Lake Huron and Lake Erie are both completely covered
with ice. So is Lake Superior, the biggest lake in the
world and the deepest and coldest of the Great Lakes.
Ice also covers the Welland Canal and is more than half
a metre thick in parts of the St. Lawrence River.
The thick ice has prompted the St. Lawrence Seaway to
push back the opening of the shipping season until March
31. Seaway officials said it's the first ever delay in
the waterway's reopening since its inauguration in 1959.
"Originally set for March 25, the opening was delayed
for six days because of heavy ice in several areas of
the river as well as commercial navigation safety and
environmental concerns," the Great Lakes St. Lawrence
Seaway System said in a statement.
Pushing back the opening of the Seaway even for a short
time will cause hardships for many companies including
utility companies waiting for coal shipments.
Experts at the Canadian Ice Service of Environment Canada
say it's very unusual for the lakes to freeze from shore
to shore and to stay frozen for so long.

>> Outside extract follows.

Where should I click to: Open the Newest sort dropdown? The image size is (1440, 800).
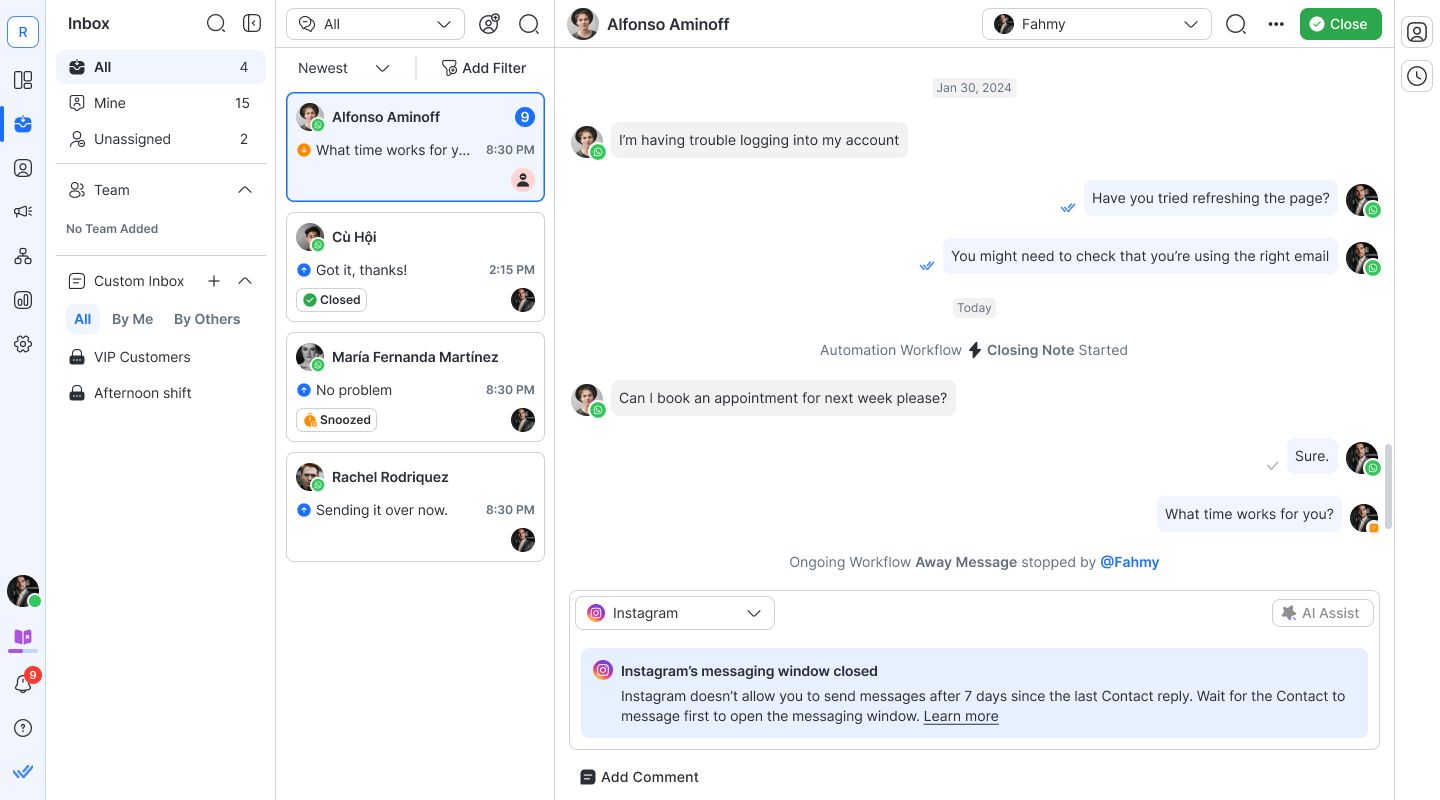344,68
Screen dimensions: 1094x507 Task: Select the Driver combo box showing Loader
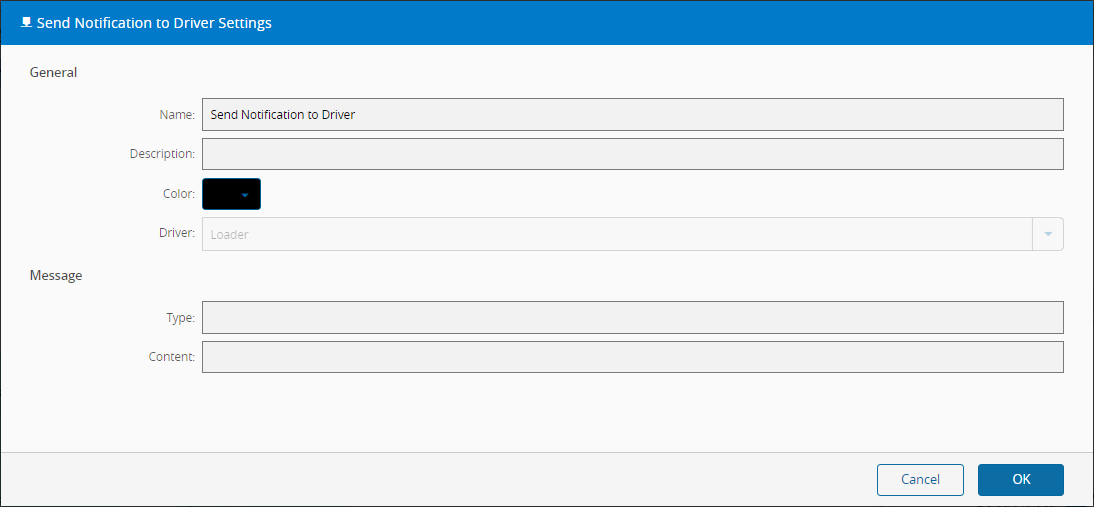coord(616,234)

It rarely happens
more than once in a decade.
"They're all covered with ice. They're 100 per cent
covered. That's quite unusual," said Claude Dicaire,
senior ice forecaster for the Canadian Ice Service says.
Most of the ice is 40 centimetres to 60 centimetres thick,
though some places on Lake Huron and Lake Superior have
ice about 70 centimetres thick. It's so thick, it may
not be until the end of April before spring temperatures
melt the lake surfaces.
And on the East Coast, the intense cold has led to unusual
amounts of sea ice. The Gulf of St. Lawrence has 25 per
cent more ice than normal. And the Atlantic coast down
to Halifax is covered with sea ice, another unique situation.
Canada's coast guard is reporting the worst ice conditions
in years in the Gulf of St. Lawrence. It says its ice-breaking
fleet is going all out to help commercial shipping in
the area.
The coast guard says one of its icebreakers had to help
a Marine Atlantic ferry Monday, after it got stuck in
ice halfway between Cape Breton and Newfoundland.